**Task requirements:** Update the stretch of records from the line containing "Click the impacket-wmiexec" through the line containing "coord(789,204)" by replacing "Like button" with "Share button", and reproduce those lines with nothing else changed.

--- Provided data ---

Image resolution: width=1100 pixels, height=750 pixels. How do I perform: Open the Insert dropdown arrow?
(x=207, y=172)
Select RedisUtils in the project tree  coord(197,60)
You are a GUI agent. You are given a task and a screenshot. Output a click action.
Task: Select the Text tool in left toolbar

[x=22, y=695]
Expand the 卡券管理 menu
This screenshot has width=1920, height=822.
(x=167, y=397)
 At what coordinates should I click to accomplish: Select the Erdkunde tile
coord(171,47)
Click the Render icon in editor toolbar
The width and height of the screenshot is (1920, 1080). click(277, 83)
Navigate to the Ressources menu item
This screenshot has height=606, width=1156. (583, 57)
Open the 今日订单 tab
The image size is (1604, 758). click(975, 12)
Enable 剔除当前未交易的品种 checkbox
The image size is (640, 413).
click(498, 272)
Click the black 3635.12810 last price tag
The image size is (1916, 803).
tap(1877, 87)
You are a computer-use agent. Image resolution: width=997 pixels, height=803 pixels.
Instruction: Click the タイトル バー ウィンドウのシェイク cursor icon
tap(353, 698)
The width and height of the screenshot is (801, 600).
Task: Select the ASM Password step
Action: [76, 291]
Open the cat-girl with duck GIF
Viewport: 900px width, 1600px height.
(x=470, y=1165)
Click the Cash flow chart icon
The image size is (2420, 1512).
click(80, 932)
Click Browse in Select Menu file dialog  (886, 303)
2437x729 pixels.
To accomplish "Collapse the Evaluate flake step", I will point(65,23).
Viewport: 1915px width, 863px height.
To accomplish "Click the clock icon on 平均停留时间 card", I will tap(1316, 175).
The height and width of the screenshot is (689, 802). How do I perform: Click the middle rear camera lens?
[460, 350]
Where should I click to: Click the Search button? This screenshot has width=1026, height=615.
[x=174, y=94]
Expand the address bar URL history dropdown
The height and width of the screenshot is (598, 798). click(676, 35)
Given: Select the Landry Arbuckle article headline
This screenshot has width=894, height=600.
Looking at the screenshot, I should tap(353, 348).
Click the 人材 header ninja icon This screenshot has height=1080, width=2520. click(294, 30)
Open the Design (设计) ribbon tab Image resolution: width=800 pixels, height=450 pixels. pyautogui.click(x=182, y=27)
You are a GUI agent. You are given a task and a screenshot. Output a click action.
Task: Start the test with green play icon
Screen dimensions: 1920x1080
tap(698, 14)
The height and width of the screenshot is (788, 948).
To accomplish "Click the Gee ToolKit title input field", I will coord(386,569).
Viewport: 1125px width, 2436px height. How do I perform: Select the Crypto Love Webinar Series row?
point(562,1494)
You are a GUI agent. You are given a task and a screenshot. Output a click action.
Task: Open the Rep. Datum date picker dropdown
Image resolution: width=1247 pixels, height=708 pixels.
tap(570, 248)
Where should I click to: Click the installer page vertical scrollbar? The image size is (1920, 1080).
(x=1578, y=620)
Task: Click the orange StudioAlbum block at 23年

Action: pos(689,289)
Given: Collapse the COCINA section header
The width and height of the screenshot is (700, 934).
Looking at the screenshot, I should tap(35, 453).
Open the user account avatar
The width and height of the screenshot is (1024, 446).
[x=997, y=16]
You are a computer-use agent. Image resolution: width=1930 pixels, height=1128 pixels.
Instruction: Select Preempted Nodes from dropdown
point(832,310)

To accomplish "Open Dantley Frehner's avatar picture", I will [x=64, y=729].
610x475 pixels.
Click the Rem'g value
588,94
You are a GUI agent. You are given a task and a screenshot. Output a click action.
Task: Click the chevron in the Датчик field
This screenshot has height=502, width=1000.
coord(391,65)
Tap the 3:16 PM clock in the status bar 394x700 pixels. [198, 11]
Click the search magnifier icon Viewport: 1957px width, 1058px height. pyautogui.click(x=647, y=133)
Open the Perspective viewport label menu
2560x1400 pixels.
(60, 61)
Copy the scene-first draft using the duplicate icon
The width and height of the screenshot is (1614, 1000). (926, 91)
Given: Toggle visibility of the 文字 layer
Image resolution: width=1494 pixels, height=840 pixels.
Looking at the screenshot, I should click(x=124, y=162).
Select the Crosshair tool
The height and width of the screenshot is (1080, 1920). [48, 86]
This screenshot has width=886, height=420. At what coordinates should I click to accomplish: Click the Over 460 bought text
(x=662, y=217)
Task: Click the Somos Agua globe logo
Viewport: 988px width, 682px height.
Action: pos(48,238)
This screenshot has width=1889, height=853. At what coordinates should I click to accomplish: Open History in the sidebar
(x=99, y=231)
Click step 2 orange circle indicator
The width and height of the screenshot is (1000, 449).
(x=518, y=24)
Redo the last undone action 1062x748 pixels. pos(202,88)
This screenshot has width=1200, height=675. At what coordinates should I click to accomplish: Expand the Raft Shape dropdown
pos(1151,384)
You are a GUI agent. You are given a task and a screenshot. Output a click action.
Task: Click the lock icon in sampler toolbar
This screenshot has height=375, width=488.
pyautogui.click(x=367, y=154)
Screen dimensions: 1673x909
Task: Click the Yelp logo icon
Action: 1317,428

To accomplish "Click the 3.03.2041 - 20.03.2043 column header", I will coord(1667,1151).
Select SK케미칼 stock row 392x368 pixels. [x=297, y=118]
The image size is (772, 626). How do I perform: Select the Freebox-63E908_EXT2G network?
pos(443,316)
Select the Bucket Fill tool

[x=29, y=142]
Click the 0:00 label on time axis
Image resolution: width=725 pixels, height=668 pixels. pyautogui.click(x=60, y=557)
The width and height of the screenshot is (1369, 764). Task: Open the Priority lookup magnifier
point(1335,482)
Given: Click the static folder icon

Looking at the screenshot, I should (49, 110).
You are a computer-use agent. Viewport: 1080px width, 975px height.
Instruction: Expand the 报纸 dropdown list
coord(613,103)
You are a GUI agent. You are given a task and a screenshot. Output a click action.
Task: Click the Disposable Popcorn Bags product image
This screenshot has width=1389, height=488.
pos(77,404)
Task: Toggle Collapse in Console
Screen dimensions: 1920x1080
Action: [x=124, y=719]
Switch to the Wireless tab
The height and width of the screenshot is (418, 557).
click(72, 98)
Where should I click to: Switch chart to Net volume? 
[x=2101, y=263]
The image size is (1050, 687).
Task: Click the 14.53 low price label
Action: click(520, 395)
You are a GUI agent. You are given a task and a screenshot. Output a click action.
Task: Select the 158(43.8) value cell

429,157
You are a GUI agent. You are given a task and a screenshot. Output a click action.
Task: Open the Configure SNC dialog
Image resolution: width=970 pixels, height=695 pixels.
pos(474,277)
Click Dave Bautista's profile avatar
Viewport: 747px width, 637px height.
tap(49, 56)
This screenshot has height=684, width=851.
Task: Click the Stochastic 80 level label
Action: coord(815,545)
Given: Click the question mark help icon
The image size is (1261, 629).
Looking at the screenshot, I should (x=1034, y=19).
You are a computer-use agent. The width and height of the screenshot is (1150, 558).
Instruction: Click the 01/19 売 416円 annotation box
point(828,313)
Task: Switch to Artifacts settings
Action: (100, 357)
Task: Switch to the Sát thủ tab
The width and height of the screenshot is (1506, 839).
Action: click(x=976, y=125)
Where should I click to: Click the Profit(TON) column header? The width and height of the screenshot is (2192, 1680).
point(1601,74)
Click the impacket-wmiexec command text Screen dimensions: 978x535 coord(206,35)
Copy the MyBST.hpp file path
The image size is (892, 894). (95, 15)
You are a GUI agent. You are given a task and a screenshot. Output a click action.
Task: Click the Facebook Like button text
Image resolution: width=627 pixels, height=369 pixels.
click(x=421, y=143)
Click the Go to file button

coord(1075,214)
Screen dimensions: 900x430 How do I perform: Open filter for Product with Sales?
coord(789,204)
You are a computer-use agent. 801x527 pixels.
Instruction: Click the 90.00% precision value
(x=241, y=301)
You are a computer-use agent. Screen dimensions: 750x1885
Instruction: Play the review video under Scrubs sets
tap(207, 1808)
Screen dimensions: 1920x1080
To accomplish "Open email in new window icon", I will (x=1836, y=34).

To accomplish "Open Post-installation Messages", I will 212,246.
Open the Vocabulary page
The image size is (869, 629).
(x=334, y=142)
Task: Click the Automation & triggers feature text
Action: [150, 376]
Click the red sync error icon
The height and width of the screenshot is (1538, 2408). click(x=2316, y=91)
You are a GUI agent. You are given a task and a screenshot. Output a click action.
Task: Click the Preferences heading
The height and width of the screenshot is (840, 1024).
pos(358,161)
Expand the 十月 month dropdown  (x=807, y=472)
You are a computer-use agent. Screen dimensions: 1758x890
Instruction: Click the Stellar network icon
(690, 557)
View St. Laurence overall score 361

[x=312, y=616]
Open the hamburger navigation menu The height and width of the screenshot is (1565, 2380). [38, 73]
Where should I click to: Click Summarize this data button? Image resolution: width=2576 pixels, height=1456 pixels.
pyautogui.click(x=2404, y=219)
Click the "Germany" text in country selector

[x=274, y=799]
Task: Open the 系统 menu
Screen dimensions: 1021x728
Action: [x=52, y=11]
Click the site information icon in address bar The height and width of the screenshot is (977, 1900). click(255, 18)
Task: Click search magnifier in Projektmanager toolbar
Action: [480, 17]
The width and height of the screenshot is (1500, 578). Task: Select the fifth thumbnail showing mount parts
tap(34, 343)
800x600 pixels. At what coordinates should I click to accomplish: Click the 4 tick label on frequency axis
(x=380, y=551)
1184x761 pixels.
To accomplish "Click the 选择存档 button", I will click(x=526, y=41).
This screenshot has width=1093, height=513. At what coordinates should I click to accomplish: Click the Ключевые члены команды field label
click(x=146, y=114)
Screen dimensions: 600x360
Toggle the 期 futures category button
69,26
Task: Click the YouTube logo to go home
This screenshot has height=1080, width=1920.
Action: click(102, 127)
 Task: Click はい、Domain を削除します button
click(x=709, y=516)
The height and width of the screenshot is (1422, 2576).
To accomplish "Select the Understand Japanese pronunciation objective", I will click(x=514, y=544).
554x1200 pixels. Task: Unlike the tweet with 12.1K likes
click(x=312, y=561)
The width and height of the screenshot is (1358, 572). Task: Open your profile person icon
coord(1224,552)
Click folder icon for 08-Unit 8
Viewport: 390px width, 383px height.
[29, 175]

---

**Task answer:**
Click the impacket-wmiexec command text Screen dimensions: 978x535 coord(206,35)
Copy the MyBST.hpp file path
The image size is (892, 894). (95, 15)
You are a GUI agent. You are given a task and a screenshot. Output a click action.
Task: Click the Facebook Share button text
Image resolution: width=627 pixels, height=369 pixels.
click(x=421, y=143)
Click the Go to file button

coord(1075,214)
Screen dimensions: 900x430 How do I perform: Open filter for Product with Sales?
coord(789,204)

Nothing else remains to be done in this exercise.